That the European Research Council (ERC) has awarded her a Proof of Concept Grant amounting to 150,000 euros, Regina Luttge, Associate Professor in the Microsystems (Mechanical Engineering) group, regards first and foremost as a recognition of the results she has achieved in the past four years. A Starting Grant which she received in 2011 from the same European science funder has enabled her to search for ways of culturing pieces of brain tissue in an artificial environment (in vitro) in three dimensions. That would signify a breakthrough, she explains.
“Neuroscientists working with in vitro models at present still have to make do with cell cultures in petri dishes. Those are actually two-dimensional systems, with a thickness of at most a few cell layers.” They cannot grow any higher, as the bottommost cell layers remain devoid of the nutrition that is added at the top of the dish. Real brains in fact have a complex three-dimensional structure; which is precisely why a flat section of brain tissue in a dish can hardly be said to be an optimal model system of our brain.
Luttge, who has vast experience in making so-called microfluidic systems – in which fluids are led through microscopic channels-, realized that these channels are about the same size as the capillaries through which oxygen and nutrients are transported to the cells in our organs. She decided to try and construct a kind of microfluidic platform in which cells can grow into genuine three-dimensional pieces of tissue.
She designed a cylindrical microbioreactor, with a diameter and height of several millimeters, in which the cells are fed via a microchannel along the circumference of the cylinder. Via a special membrane the channel is connected with a gelatinous substance inside the cylinder - the so-called scaffold -, in which the brain cells can grow. In this way even the innermost cells, located in the center of the cylinder, are still close enough to the nutrition to survive; in a cylinder with a greater diameter you would also need to create microchannels in the scaffold itself.
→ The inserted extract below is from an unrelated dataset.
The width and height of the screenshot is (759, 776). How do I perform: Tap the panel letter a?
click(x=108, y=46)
In order to be able to measure the electric activity of the brain cells, Luttge and her team manufactured a silicon plate provided with minuscule pores, evenly distributed across the surface. “The pores are in the form of an inverted pyramid”, the German scientist explains. “They form a kind of sieve with pits that have exactly the right size to catch a single brain cell per pit.” The brain cells nestle in the pits and feel very comfortable there, it appears.
“The cells in our pits stay alive for more than a week; they retain their natural, three-dimensional shape and develop protuberances by means of which they try to make contact with cells in neighboring pits.” By putting electrodes into the pits it becomes possible to measure the electric activity of these ‘healthy’ cells, says Luttge. “Moreover, by sending electric signals to the cells, it becomes possible in principle to disturb the system in a quite controlled manner, and subsequently you can see how the tissue reacts to that.”